**** Material to process

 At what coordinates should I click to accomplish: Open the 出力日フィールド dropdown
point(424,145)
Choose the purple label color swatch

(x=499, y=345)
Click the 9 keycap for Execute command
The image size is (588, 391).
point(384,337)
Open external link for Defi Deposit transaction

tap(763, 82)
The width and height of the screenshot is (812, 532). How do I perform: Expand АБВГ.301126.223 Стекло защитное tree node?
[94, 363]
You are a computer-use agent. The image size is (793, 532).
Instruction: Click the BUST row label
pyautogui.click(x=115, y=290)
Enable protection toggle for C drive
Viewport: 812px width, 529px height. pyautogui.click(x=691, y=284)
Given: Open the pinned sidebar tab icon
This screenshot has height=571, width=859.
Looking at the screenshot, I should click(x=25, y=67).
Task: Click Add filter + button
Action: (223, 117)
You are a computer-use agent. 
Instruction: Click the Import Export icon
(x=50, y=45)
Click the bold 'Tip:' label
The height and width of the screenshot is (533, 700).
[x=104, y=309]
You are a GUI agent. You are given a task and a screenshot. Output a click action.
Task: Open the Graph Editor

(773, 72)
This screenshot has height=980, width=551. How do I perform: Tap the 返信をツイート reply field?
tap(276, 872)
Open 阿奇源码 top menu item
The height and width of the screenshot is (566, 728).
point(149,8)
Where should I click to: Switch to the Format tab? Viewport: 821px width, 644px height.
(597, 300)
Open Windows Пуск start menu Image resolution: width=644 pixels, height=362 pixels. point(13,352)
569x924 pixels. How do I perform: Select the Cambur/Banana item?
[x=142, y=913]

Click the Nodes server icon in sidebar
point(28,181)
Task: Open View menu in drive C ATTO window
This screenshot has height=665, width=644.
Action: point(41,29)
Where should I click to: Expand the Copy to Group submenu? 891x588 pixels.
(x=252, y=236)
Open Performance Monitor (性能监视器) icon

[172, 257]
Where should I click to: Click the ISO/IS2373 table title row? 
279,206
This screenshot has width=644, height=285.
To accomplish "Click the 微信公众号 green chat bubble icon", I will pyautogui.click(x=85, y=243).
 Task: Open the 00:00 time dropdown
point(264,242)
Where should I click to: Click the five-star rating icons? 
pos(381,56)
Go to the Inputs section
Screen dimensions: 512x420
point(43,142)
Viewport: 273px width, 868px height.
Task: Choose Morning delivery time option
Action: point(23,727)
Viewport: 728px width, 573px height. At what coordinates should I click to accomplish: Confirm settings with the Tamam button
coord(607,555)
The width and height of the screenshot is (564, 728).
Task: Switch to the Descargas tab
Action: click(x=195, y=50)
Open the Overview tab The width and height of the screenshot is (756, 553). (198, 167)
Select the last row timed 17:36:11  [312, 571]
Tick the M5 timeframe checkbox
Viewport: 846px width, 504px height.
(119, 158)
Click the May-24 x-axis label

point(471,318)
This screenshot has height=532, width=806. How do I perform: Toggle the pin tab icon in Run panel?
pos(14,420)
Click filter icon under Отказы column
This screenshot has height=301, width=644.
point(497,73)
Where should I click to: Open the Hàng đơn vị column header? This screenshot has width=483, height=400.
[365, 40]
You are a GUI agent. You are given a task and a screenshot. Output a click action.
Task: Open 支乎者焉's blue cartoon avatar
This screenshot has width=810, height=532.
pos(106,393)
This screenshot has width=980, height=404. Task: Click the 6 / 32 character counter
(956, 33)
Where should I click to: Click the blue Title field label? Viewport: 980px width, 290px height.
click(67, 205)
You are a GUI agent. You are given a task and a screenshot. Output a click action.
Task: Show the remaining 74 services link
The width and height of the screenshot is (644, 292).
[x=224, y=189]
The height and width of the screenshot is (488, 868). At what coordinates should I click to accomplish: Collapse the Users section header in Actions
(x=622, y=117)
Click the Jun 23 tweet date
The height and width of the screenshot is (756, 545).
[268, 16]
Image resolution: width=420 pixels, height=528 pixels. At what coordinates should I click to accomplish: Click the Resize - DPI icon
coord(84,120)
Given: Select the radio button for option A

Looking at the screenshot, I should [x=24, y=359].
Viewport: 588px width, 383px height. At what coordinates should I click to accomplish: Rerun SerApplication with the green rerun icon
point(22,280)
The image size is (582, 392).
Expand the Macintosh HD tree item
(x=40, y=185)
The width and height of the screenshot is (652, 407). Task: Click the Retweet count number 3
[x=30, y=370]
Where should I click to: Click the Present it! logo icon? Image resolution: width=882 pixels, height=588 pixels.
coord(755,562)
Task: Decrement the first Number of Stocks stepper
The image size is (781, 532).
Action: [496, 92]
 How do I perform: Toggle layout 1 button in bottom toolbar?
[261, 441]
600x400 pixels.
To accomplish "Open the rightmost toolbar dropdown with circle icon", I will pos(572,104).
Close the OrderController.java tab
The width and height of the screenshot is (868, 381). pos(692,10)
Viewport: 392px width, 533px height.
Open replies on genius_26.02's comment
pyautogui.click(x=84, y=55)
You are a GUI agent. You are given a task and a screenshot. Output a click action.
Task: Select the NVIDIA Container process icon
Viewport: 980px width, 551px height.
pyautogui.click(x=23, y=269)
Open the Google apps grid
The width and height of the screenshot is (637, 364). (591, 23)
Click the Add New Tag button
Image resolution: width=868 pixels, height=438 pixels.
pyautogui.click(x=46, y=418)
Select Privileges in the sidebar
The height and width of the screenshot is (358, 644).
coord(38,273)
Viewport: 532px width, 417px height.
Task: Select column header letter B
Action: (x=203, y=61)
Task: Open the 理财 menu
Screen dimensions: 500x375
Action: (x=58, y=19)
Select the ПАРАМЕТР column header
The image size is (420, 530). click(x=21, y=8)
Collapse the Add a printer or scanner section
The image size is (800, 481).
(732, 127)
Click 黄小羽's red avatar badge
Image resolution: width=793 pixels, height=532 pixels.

********

» Directions for this task: Reproduce exactly, and with no other material, the lines between those holding "Instruction: Click the BUST row label" and "Given: Open the pinned sidebar tab icon", inclusive.

» Answer for this exercise:
Instruction: Click the BUST row label
pyautogui.click(x=115, y=290)
Enable protection toggle for C drive
Viewport: 812px width, 529px height. pyautogui.click(x=691, y=284)
Given: Open the pinned sidebar tab icon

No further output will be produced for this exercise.